IN028-11
Toward Global-Scale Field Boundary Delineation Using Deep Learning

Friday, 11 December 2020: 19:30
Virtual
Erfan Rostami, Sherrie Wang, Stefania Di Tommaso and David B Lobell, Stanford University, Stanford, CA, United States
Abstract:
The size and spatial distribution of agricultural fields are basic characteristics of rural landscapes, crucial to understanding how food is grown globally and useful as input to crop type and yield mapping. Despite their importance, fields remain poorly delineated in smallholder systems in the developing world. Traditionally, data on crop fields are either gathered through ground surveys or extracted from high resolution aerial imagery; in much of the developing world, infrastructure to conduct surveys or fly imaging aircraft is very limited or nonexistent.

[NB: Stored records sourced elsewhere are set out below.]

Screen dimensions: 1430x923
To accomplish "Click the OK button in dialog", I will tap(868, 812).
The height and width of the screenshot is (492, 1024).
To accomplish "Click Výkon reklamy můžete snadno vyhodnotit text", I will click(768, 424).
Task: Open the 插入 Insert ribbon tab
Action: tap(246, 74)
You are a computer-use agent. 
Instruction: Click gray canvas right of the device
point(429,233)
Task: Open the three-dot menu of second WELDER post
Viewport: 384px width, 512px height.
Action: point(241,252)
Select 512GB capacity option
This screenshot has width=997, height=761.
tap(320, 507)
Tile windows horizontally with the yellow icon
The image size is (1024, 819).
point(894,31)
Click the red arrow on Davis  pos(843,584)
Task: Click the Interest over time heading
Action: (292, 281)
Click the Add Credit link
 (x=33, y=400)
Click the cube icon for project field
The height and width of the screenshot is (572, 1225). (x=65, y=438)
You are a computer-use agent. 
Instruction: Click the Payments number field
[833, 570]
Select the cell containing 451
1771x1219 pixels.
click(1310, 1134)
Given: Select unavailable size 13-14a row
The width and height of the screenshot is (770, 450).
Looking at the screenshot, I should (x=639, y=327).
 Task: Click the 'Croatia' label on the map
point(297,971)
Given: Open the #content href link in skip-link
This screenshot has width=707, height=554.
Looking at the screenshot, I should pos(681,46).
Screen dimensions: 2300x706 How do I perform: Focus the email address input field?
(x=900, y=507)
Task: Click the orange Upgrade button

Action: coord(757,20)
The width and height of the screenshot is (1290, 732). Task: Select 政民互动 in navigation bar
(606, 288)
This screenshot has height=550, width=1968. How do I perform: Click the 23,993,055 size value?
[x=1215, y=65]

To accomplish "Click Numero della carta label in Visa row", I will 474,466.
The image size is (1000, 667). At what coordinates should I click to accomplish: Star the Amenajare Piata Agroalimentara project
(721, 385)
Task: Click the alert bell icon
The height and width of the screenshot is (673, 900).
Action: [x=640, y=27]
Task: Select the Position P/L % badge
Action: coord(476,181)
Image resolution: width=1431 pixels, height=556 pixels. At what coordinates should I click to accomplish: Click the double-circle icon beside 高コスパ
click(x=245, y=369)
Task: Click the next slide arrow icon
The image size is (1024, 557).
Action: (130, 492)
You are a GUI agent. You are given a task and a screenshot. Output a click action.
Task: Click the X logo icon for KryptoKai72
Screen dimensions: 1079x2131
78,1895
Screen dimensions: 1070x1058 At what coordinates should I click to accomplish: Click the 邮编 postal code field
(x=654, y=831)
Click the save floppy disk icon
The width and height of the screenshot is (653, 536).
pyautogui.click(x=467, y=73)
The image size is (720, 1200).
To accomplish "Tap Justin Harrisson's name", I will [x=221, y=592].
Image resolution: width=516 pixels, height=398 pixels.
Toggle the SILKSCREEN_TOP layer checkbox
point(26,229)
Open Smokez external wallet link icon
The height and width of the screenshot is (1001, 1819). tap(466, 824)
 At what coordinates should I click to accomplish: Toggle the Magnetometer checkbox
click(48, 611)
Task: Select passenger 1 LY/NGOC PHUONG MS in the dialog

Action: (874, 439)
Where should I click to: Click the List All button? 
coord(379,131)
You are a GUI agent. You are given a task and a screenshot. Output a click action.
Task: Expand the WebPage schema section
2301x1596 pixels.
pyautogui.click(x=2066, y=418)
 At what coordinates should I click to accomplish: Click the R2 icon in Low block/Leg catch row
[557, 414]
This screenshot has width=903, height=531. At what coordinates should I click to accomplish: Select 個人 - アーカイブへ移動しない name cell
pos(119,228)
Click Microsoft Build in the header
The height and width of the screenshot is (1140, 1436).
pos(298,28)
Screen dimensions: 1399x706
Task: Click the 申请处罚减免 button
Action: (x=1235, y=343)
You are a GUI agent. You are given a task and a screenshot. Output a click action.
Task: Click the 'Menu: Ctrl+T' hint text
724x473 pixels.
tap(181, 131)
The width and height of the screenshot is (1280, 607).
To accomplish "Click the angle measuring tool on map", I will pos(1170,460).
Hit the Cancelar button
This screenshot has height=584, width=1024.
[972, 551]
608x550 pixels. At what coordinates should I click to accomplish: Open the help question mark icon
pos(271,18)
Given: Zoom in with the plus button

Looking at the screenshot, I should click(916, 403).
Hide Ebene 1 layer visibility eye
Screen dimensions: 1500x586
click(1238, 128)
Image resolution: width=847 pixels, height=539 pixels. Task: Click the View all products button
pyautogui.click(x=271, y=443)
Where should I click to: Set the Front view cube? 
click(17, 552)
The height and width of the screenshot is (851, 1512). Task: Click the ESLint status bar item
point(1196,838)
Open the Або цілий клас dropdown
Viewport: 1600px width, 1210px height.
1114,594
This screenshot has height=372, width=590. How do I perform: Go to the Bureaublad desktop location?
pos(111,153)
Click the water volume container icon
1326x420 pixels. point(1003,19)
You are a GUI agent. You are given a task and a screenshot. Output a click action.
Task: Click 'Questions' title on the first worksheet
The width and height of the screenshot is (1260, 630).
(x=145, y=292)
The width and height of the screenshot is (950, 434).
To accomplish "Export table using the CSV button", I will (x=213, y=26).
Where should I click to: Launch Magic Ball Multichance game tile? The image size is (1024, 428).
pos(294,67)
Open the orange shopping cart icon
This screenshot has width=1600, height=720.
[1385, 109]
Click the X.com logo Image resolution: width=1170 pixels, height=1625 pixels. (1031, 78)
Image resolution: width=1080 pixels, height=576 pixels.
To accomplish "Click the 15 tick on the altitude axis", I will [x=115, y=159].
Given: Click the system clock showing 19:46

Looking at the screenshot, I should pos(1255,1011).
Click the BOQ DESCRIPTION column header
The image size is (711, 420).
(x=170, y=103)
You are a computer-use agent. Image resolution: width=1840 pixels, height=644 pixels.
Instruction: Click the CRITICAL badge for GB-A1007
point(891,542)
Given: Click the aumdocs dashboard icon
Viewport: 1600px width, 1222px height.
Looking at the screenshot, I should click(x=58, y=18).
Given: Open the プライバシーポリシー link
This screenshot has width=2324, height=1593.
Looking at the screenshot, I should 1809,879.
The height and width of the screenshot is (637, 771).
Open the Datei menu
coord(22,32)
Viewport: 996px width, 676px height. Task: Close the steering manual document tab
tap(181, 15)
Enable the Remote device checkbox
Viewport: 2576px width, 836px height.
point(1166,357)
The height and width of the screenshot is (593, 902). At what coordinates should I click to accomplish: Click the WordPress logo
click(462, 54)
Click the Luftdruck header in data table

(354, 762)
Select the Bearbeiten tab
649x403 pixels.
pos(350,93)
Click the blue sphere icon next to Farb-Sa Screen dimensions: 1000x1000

High resolution satellite imagery and recent advances in computer vision offer opportunities for automated segmentation of field boundaries. In particular, satellite imagery taken by Planet Labs and the Sentinel constellation are now at a high enough resolution to see field boundaries in smallholder systems, while deep learning models like convolutional neural networks (CNNs) have been shown to outperform humans on tasks like differentiating animals in images or diagnosing breast cancer in X-rays. Satellite images share many properties with images on which neural networks have been shown to perform well, but also have key differences (such as the number of spectral bands). Hence there is room to create innovative network architectures for remotely sensed data in addition to tackling an important agricultural application.

In this work, we use deep learning to delineate field boundaries in smallholder systems by transferring knowledge from countries with large field boundary datasets. We use a random sample of labeled land parcels in Europe to train segmentation models such as U-Net and Mask R-CNN, and later we transfer the acquired knowledge to smallholder systems with smaller quantities of labels. This model can help with analysis of agricultural lands based on a field as a unit while decreasing dataset noise and increasing computational efficiency compared to pixel-based models.